Pilots who fly above Mach 1 sometimes speak of a supersonic moment that causes the instruments, ever-so-briefly, to blur. Charging down a track in the 1,200-hp Henessey Venom GT there's a moment when my eyes pull the same trick. This isn't a car, man, this is the best way to die.
Bill Clinton famously said "There's nothing wrong with America, that can't be fixed with what's right with America." John Hennessey — who I'm guessing didn't vote for Clinton based on things he says on Facebook — has his own version of this: there's nothing wrong with the Lotus Exige that can't be fixed by what's right with an American V8.
In this case it's a GM-sourced 6.2-liter V8 boosted with a pair of giant, earth-spinning Garrett ball bearing turbochargers sitting below a massive engine cover lined with NASA-spec gold foil that looks like it was borrowed from an exhibit at the NASA Space Center down the road from Hennessey's main campus in Sealy, Texas.
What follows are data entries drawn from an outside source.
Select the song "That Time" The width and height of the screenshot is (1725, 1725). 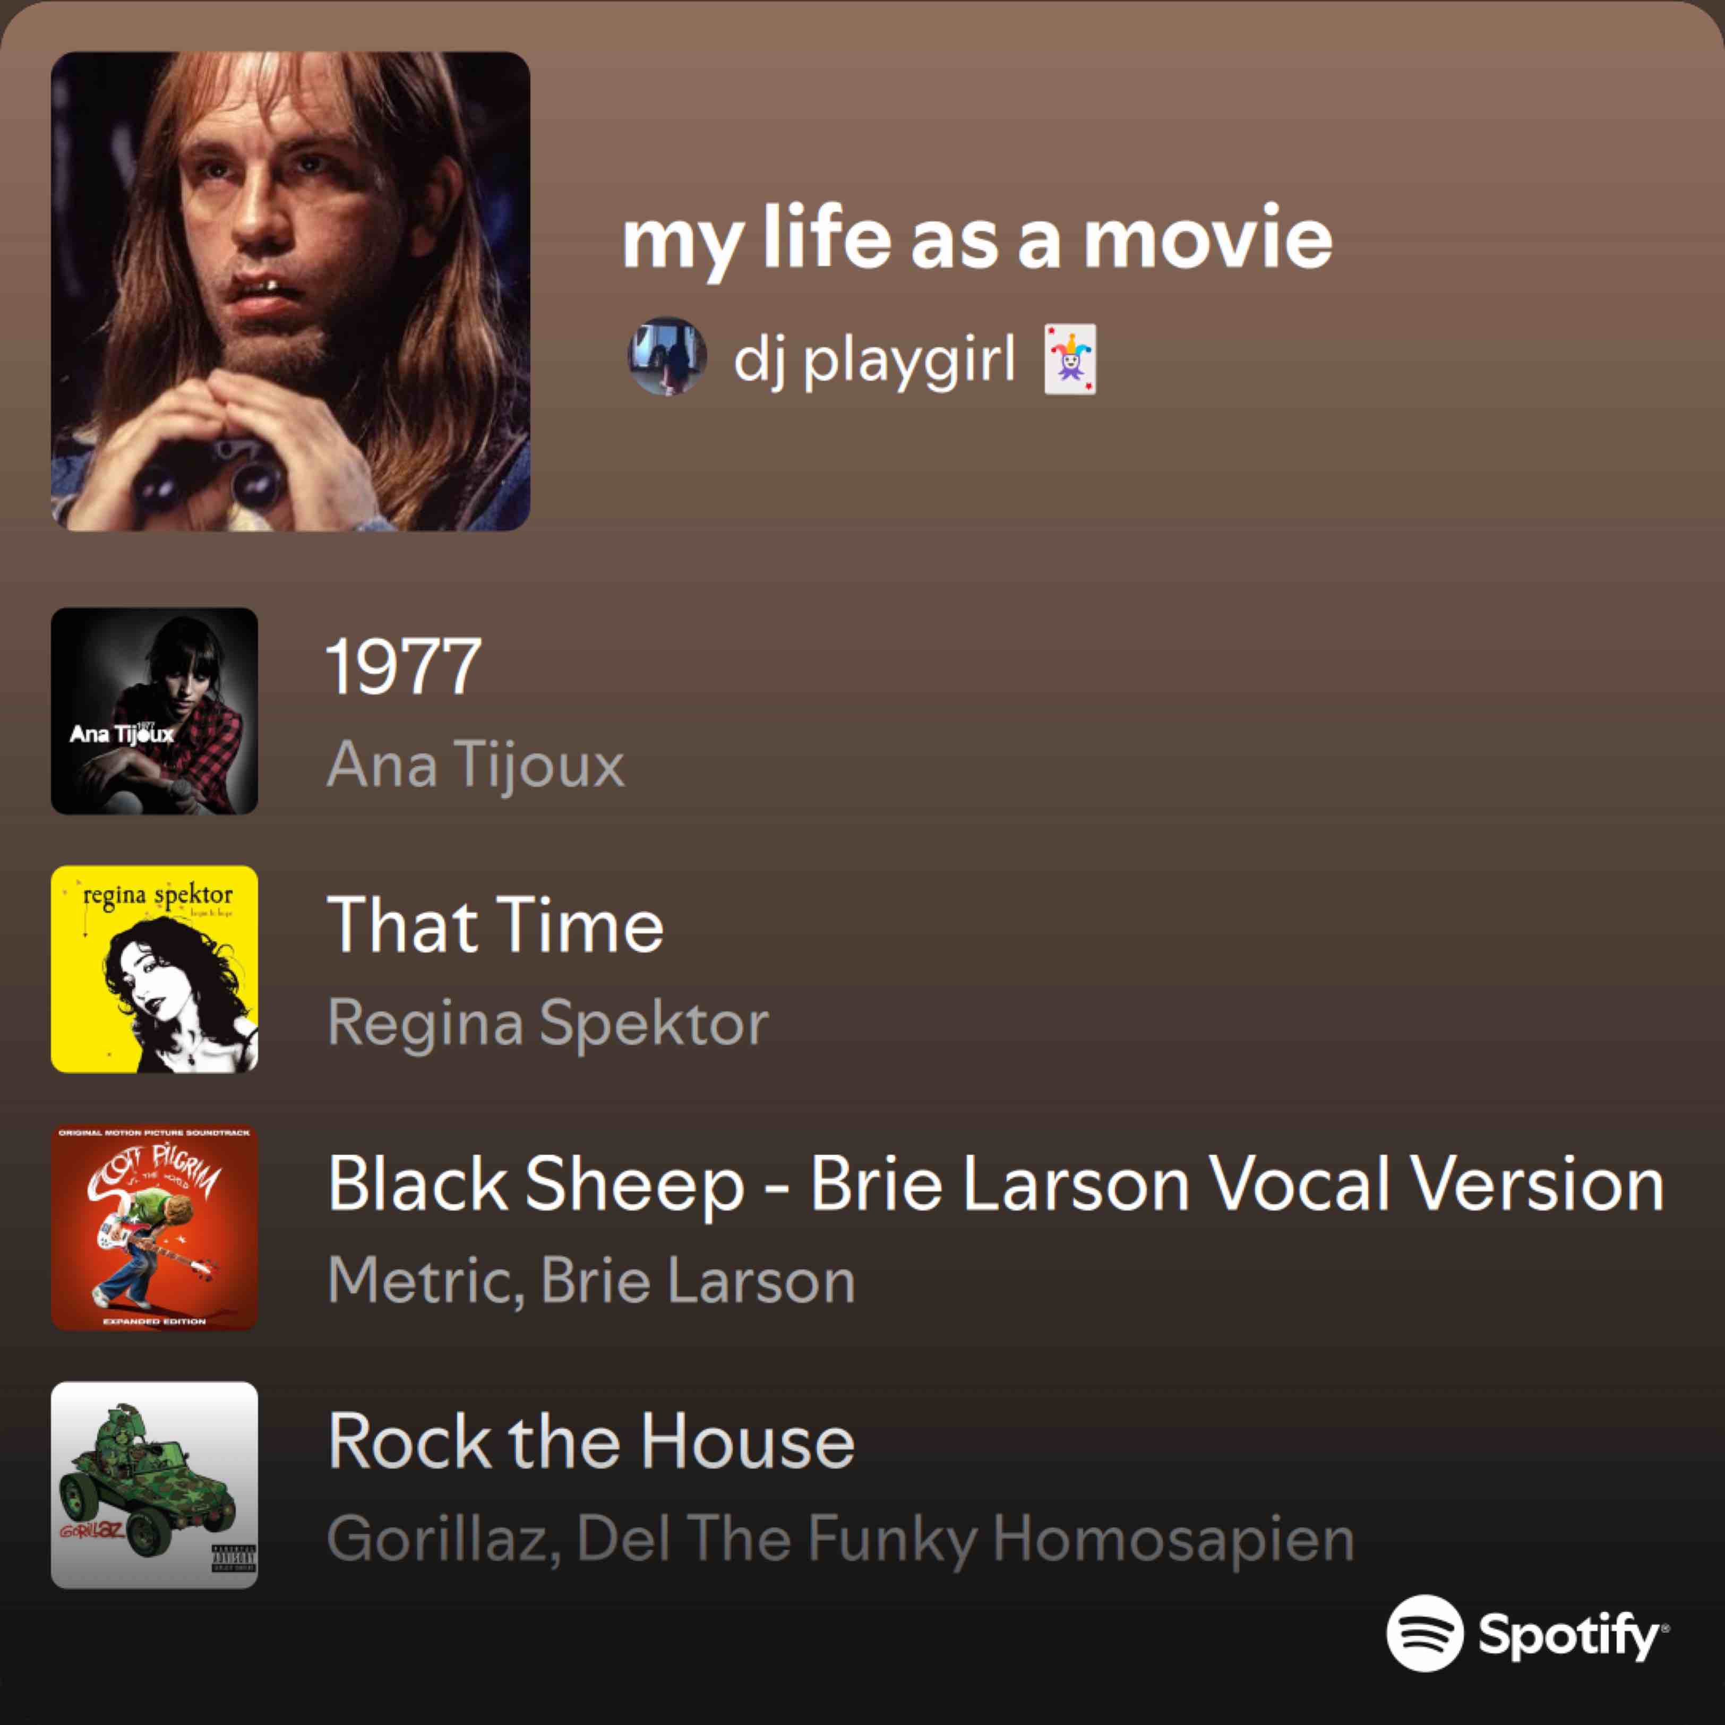click(496, 925)
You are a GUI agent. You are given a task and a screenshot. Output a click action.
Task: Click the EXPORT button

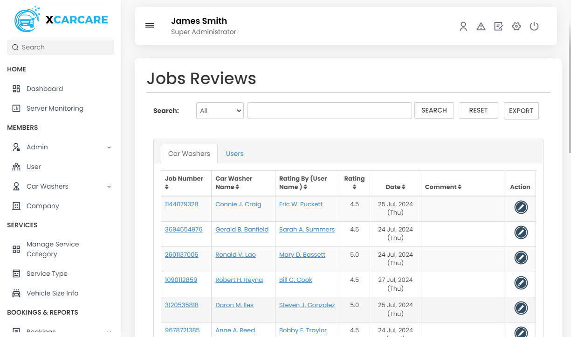(521, 111)
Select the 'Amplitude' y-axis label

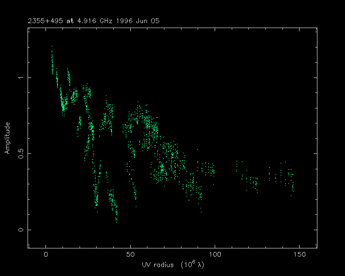[7, 138]
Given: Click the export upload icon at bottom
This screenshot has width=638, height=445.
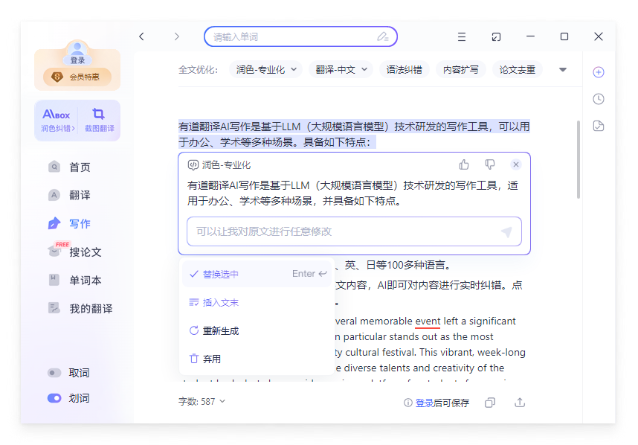Looking at the screenshot, I should point(520,403).
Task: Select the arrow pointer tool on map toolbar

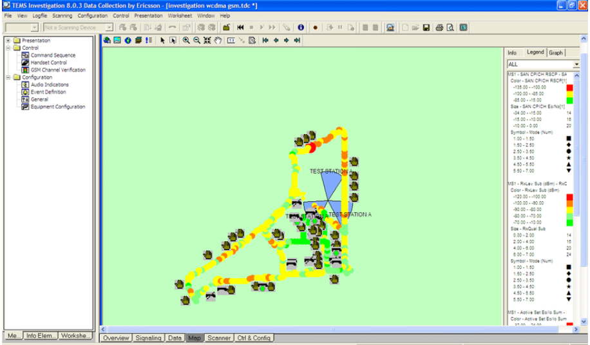Action: tap(162, 40)
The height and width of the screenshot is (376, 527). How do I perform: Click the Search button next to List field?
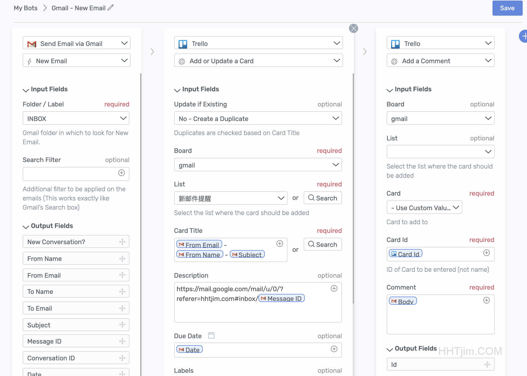[323, 198]
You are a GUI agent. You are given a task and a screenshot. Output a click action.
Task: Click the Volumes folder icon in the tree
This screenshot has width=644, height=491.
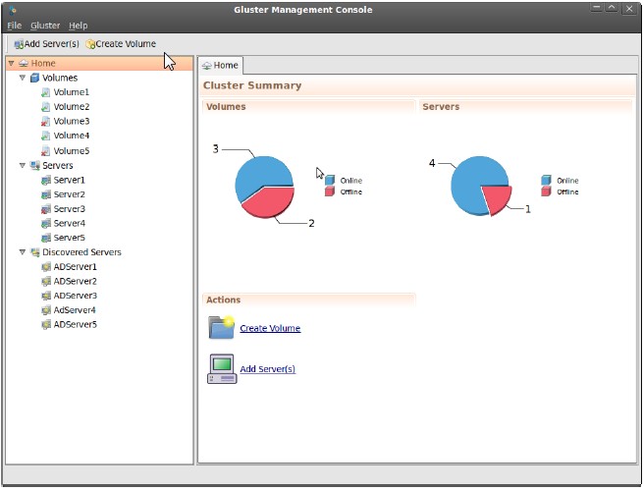coord(35,78)
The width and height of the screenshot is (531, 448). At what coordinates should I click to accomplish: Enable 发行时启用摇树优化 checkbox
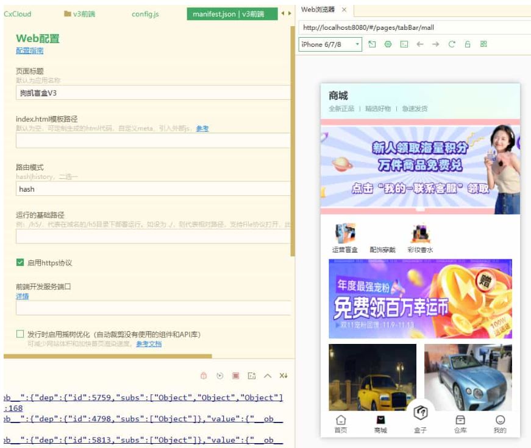20,334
The Texas prairies and plains have a way of screwing with a man's brain. All that possibility. It's why movies about Texans have names like Giant and Big Jake. I'm not sure what they call movies about people from Delaware. I'm not even sure they make movies about people from Delaware.
So you'll have to take it on my authority, as a Texan, that John's not bullshitting anyone when he tells them this whole thing started as a joke. A wouldn't-it-be-funny-if sort of proposition. Fortunately, when you've got a shop full of Texans used to playing with 1,000-hp Ford GTs and Dodge Vipers, it's not hard to turn a joke into reality.